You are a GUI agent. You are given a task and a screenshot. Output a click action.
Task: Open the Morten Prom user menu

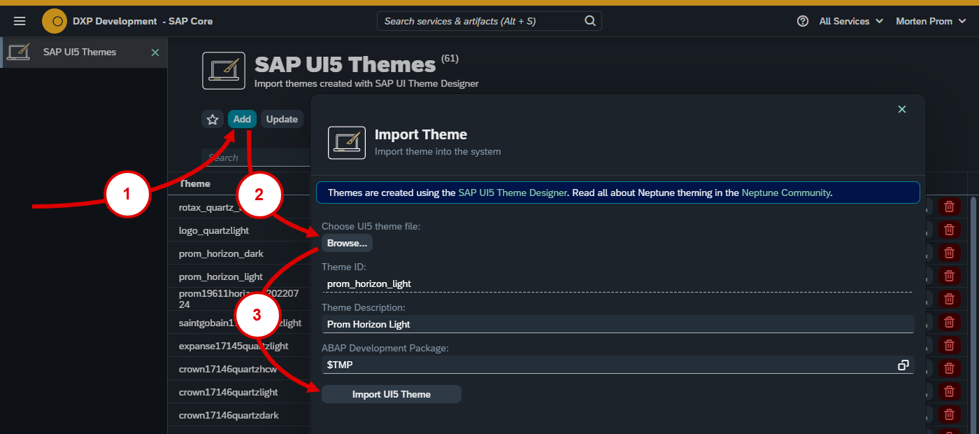pyautogui.click(x=931, y=21)
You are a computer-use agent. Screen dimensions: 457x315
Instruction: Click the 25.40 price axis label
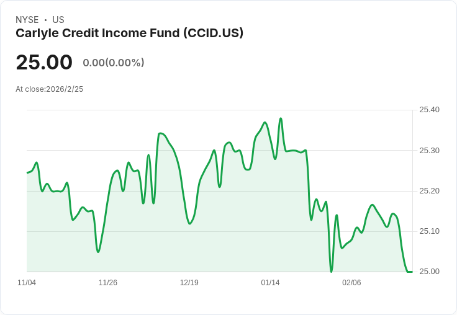click(x=429, y=110)
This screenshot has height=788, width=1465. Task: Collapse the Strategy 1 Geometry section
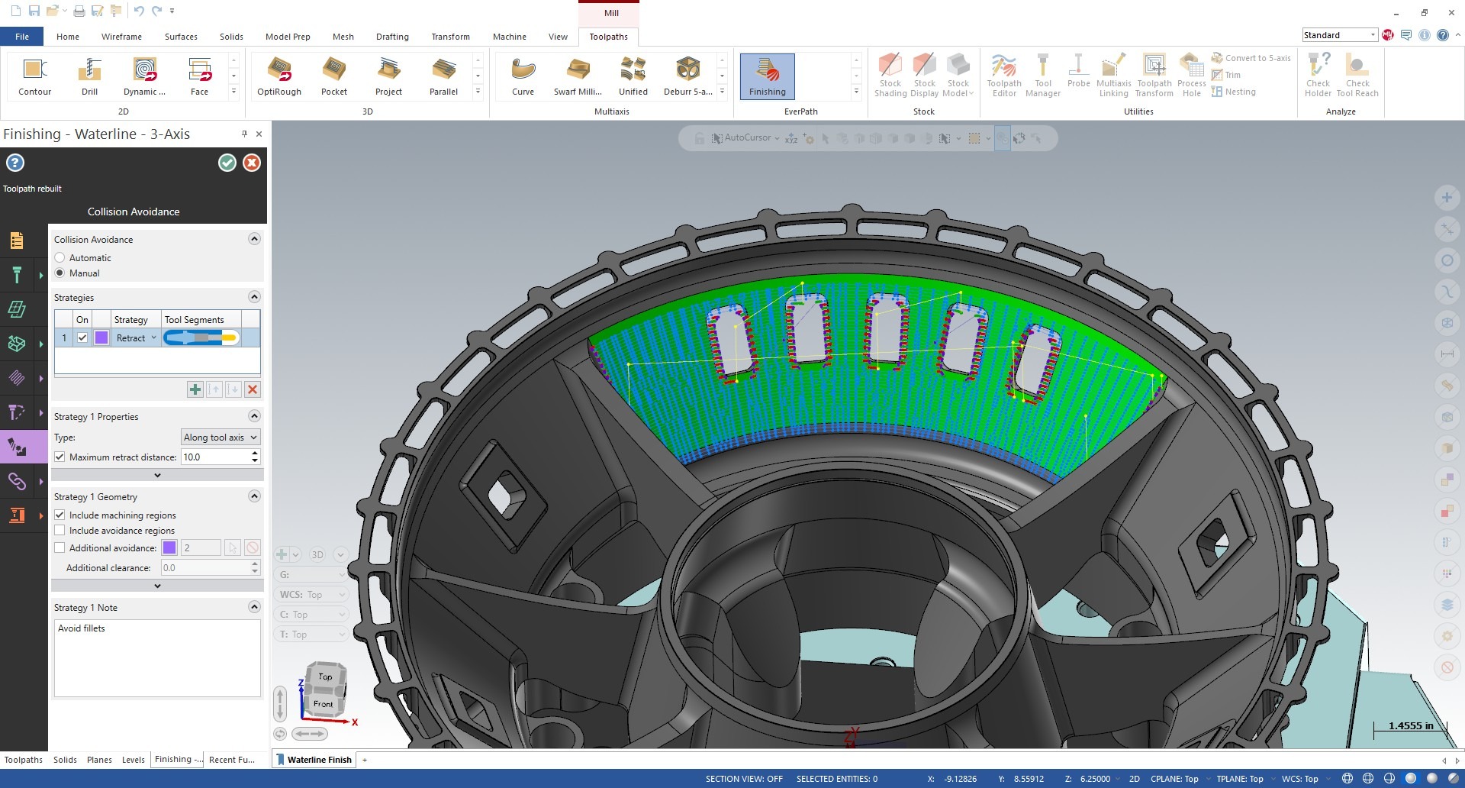coord(254,496)
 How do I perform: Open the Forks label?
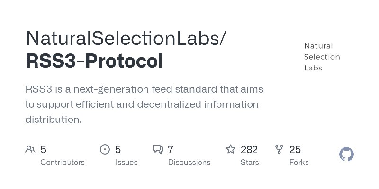(x=299, y=163)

++++++

◆ **Task statement**
Return the line containing "Instruction: Click the 25.40 price axis label" and every line after it through the end of the records above, exactly and nothing else, but not the pictures.

◆ **Response to the exercise**
Instruction: Click the 25.40 price axis label
click(x=429, y=110)
This screenshot has height=788, width=1465. Task: Collapse the Strategy 1 Geometry section
coord(254,496)
 How do I perform: Open the Forks label?
(x=299, y=163)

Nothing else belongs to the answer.